Sorry to hear that? That's a bummer. Best wishes on a quick back recovery.


----------



## GrizzlyHunter

I'm hunting in Da' UP for firearms opener in November.

And in Iowa, Zone 6, for the first gun hunt in December. I can hardly wait:


----------



## SuperHunter18

A lot has transpired for me since I last checked in on this thread! I just recently got back from a hunt in Texas where I took an Axis deer and a Mouflon Ram.

I am headed to Newfoundland for moose the 1st week of October and then later in October I am headed back to South Africa for plains game!! When I hunted there in 2013 I was way up in the NE corner in the Limpopo province right along the Limpopo river. This time I will be in the SE corner of the country flying in to Port Elizabeth, can't wait!

Then back to Texas in December for a management whitetail hunt, hogs and coyotes!


----------



## MallardMaster

SuperHunter18 said:


> A lot has transpired for me since I last checked in on this thread! I just recently got back from a hunt in Texas where I took an Axis deer and a Mouflon Ram.
> 
> I am headed to Newfoundland for moose the 1st week of October and then later in October I am headed back to South Africa for plains game!! When I hunted there in 2013 I was way up in the NE corner in the Limpopo province right along the Zimbabwe river. This tiem I will be in the SE corner of the country flying in to Port Elizabeth, can't wait!
> 
> Then back to Texas in December for a management whitetail hunt, hogs and coyotes!

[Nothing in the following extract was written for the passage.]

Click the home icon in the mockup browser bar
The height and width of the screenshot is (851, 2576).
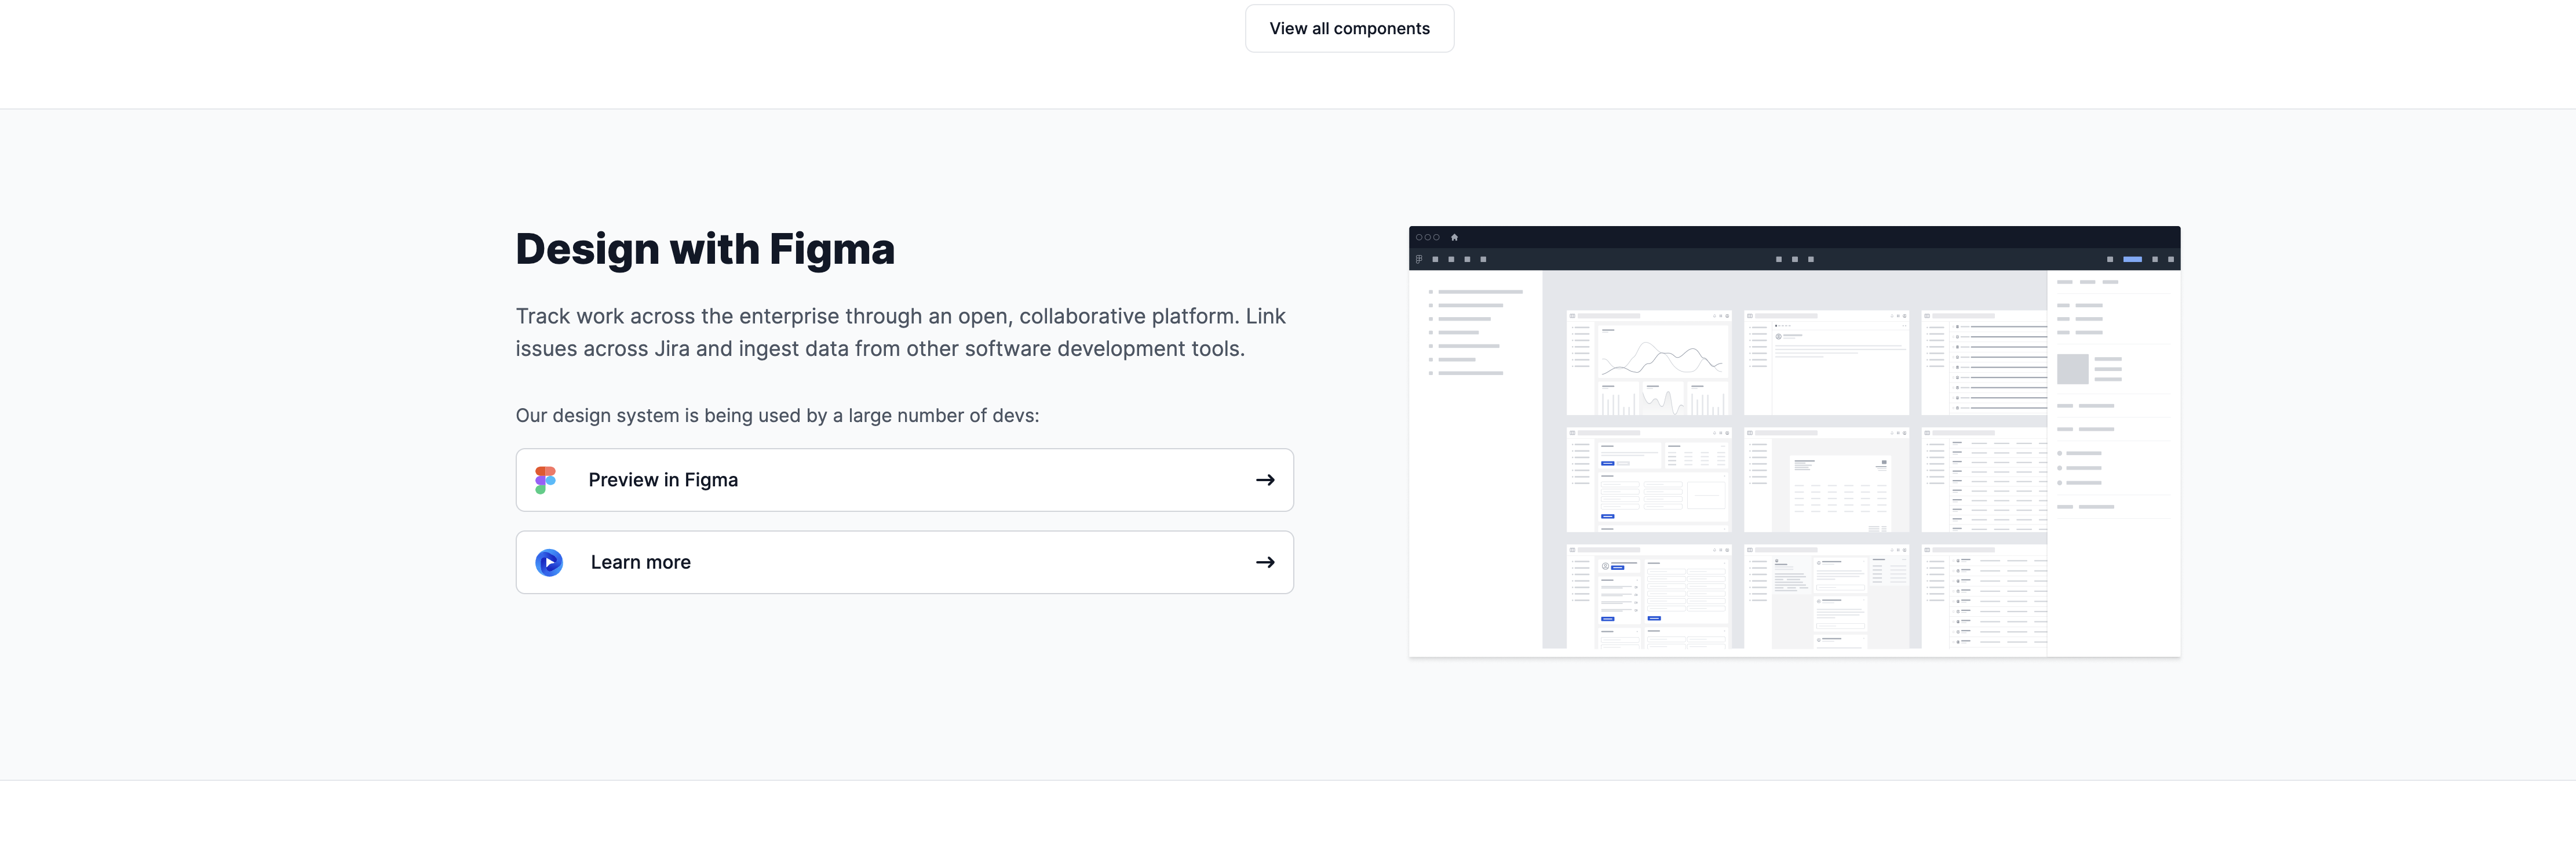(x=1455, y=237)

Ohhhh Baby!!! It is going to be Africa Hot for you at the end of October. I am really jealous of your trip though. I am still waiting to get back there again for my 2nd trip.
I am also jealous of your trip to Newfoundland. It was a year ago when I started getting jazzed up about my trip. Its going to be fun so enjoy the next couple of months!
Where in TX did you get your Axis and Mouflon Ram at? I have been looking into various places to do a hunt like that.


----------



## SuperHunter18

MallardMaster said:


> Ohhhh Baby!!! It is going to be Africa Hot for you at the end of October. I am really jealous of your trip though. I am still waiting to get back there again for my 2nd trip.
> I am also jealous of your trip to Newfoundland. It was a year ago when I started getting jazzed up about my trip. Its going to be fun so enjoy the next couple of months!
> Where in TX did you get your Axis and Mouflon Ram at? I have been looking into various places to do a hunt like that.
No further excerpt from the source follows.